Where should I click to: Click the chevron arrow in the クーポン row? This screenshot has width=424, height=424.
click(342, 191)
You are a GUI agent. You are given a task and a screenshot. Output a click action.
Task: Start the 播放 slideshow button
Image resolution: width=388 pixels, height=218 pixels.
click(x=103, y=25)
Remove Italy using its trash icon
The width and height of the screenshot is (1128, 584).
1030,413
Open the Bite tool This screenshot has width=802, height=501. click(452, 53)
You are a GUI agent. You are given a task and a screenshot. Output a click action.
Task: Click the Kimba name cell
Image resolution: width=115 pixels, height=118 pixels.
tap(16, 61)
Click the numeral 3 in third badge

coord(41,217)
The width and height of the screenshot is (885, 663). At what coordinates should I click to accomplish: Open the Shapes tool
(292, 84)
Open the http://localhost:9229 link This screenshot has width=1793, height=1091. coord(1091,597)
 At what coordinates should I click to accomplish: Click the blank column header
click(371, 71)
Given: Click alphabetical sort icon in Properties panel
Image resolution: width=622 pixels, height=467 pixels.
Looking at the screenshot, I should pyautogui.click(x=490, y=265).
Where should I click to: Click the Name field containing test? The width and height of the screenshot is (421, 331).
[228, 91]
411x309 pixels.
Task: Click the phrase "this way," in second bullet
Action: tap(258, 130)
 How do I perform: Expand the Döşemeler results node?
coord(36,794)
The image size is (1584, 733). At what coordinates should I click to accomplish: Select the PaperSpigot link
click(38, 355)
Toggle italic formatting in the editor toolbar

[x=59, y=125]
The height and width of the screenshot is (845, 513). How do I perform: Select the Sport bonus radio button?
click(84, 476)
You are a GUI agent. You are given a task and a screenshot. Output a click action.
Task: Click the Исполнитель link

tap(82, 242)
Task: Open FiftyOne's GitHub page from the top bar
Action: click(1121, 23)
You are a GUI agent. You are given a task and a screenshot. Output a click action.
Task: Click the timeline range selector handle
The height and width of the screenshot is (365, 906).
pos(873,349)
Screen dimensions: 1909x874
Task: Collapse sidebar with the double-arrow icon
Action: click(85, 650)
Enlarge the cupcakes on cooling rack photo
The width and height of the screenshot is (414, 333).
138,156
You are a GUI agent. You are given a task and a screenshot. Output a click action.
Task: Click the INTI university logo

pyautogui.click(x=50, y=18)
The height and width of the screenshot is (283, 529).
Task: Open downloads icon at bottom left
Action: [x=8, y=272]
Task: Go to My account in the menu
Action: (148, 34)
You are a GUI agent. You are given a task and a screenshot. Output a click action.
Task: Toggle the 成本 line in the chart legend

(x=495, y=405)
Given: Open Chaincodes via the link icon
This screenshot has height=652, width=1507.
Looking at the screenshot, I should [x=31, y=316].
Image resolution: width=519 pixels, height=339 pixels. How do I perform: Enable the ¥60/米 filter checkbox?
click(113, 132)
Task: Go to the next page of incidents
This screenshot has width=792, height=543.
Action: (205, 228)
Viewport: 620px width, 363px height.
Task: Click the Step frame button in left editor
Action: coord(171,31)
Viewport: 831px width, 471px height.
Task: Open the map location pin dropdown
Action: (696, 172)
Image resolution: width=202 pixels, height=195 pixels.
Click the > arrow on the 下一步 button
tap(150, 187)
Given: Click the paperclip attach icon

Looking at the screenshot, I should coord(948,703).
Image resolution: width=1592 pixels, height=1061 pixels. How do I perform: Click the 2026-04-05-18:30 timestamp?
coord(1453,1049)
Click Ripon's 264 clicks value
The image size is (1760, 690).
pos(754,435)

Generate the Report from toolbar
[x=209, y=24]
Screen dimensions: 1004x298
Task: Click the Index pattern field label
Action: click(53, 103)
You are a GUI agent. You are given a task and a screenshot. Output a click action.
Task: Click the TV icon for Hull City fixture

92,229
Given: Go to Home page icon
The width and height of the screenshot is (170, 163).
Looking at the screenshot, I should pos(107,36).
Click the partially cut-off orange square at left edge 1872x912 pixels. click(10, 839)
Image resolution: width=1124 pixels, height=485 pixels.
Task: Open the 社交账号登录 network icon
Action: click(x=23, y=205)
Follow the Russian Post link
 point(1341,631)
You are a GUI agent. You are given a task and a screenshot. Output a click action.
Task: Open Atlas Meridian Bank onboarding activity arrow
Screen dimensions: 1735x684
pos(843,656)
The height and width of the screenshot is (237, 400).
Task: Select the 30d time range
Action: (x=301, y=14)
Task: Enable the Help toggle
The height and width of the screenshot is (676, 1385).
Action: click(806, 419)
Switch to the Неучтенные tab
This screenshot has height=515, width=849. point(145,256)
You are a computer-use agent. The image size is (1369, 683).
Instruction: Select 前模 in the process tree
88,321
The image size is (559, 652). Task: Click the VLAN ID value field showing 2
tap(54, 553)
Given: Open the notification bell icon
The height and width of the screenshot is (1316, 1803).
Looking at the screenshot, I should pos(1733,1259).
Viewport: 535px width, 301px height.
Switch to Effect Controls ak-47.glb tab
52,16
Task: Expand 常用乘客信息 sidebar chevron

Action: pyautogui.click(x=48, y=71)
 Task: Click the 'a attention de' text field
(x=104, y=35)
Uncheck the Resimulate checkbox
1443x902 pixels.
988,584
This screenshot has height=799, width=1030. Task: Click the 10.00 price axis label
____
Update every line of the data above by changing "GUI agent" to "screen agent", and leave everything else unchanged.

**RESPONSE:**
Where should I click to: Click the chevron arrow in the クーポン row? This screenshot has width=424, height=424.
click(342, 191)
You are a screen agent. You are given a task and a screenshot. Output a click action.
Task: Start the 播放 slideshow button
Image resolution: width=388 pixels, height=218 pixels.
click(x=103, y=25)
Remove Italy using its trash icon
The width and height of the screenshot is (1128, 584).
1030,413
Open the Bite tool This screenshot has width=802, height=501. click(452, 53)
You are a screen agent. You are given a task and a screenshot. Output a click action.
Task: Click the Kimba name cell
Image resolution: width=115 pixels, height=118 pixels.
tap(16, 61)
Click the numeral 3 in third badge

coord(41,217)
The width and height of the screenshot is (885, 663). At what coordinates should I click to accomplish: Open the Shapes tool
(292, 84)
Open the http://localhost:9229 link This screenshot has width=1793, height=1091. coord(1091,597)
 At what coordinates should I click to accomplish: Click the blank column header
click(371, 71)
Given: Click alphabetical sort icon in Properties panel
Image resolution: width=622 pixels, height=467 pixels.
Looking at the screenshot, I should pyautogui.click(x=490, y=265).
Where should I click to: Click the Name field containing test? The width and height of the screenshot is (421, 331).
[228, 91]
411x309 pixels.
Task: Click the phrase "this way," in second bullet
Action: tap(258, 130)
 How do I perform: Expand the Döşemeler results node?
coord(36,794)
The image size is (1584, 733). At what coordinates should I click to accomplish: Select the PaperSpigot link
click(38, 355)
Toggle italic formatting in the editor toolbar

[x=59, y=125]
The height and width of the screenshot is (845, 513). How do I perform: Select the Sport bonus radio button?
click(84, 476)
You are a screen agent. You are given a task and a screenshot. Output a click action.
Task: Click the Исполнитель link

tap(82, 242)
Task: Open FiftyOne's GitHub page from the top bar
Action: click(1121, 23)
You are a screen agent. You are given a task and a screenshot. Output a click action.
Task: Click the timeline range selector handle
The height and width of the screenshot is (365, 906).
pos(873,349)
Screen dimensions: 1909x874
Task: Collapse sidebar with the double-arrow icon
Action: click(85, 650)
Enlarge the cupcakes on cooling rack photo
The width and height of the screenshot is (414, 333).
138,156
You are a screen agent. You are given a task and a screenshot. Output a click action.
Task: Click the INTI university logo

pyautogui.click(x=50, y=18)
The height and width of the screenshot is (283, 529).
Task: Open downloads icon at bottom left
Action: [x=8, y=272]
Task: Go to My account in the menu
Action: (148, 34)
You are a screen agent. You are given a task and a screenshot. Output a click action.
Task: Toggle the 成本 line in the chart legend

(x=495, y=405)
Given: Open Chaincodes via the link icon
This screenshot has height=652, width=1507.
Looking at the screenshot, I should [x=31, y=316].
Image resolution: width=519 pixels, height=339 pixels. How do I perform: Enable the ¥60/米 filter checkbox?
click(113, 132)
Task: Go to the next page of incidents
This screenshot has width=792, height=543.
Action: (205, 228)
Viewport: 620px width, 363px height.
Task: Click the Step frame button in left editor
Action: coord(171,31)
Viewport: 831px width, 471px height.
Task: Open the map location pin dropdown
Action: (696, 172)
Image resolution: width=202 pixels, height=195 pixels.
Click the > arrow on the 下一步 button
tap(150, 187)
Given: Click the paperclip attach icon

Looking at the screenshot, I should coord(948,703).
Image resolution: width=1592 pixels, height=1061 pixels. How do I perform: Click the 2026-04-05-18:30 timestamp?
coord(1453,1049)
Click Ripon's 264 clicks value
The image size is (1760, 690).
pos(754,435)

Generate the Report from toolbar
[x=209, y=24]
Screen dimensions: 1004x298
Task: Click the Index pattern field label
Action: click(53, 103)
You are a screen agent. You are given a task and a screenshot. Output a click action.
Task: Click the TV icon for Hull City fixture

92,229
Given: Go to Home page icon
The width and height of the screenshot is (170, 163).
Looking at the screenshot, I should pos(107,36).
Click the partially cut-off orange square at left edge 1872x912 pixels. click(10, 839)
Image resolution: width=1124 pixels, height=485 pixels.
Task: Open the 社交账号登录 network icon
Action: click(x=23, y=205)
Follow the Russian Post link
 point(1341,631)
You are a screen agent. You are given a task and a screenshot. Output a click action.
Task: Open Atlas Meridian Bank onboarding activity arrow
Screen dimensions: 1735x684
pos(843,656)
The height and width of the screenshot is (237, 400).
Task: Select the 30d time range
Action: (x=301, y=14)
Task: Enable the Help toggle
The height and width of the screenshot is (676, 1385).
Action: click(806, 419)
Switch to the Неучтенные tab
This screenshot has height=515, width=849. point(145,256)
You are a computer-use agent. The image size is (1369, 683).
Instruction: Select 前模 in the process tree
88,321
The image size is (559, 652). Task: Click the VLAN ID value field showing 2
tap(54, 553)
Given: Open the notification bell icon
The height and width of the screenshot is (1316, 1803).
Looking at the screenshot, I should pos(1733,1259).
Viewport: 535px width, 301px height.
Switch to Effect Controls ak-47.glb tab
52,16
Task: Expand 常用乘客信息 sidebar chevron

Action: pyautogui.click(x=48, y=71)
 Task: Click the 'a attention de' text field
(x=104, y=35)
Uncheck the Resimulate checkbox
1443x902 pixels.
988,584
This screenshot has height=799, width=1030. Task: Click the 10.00 price axis label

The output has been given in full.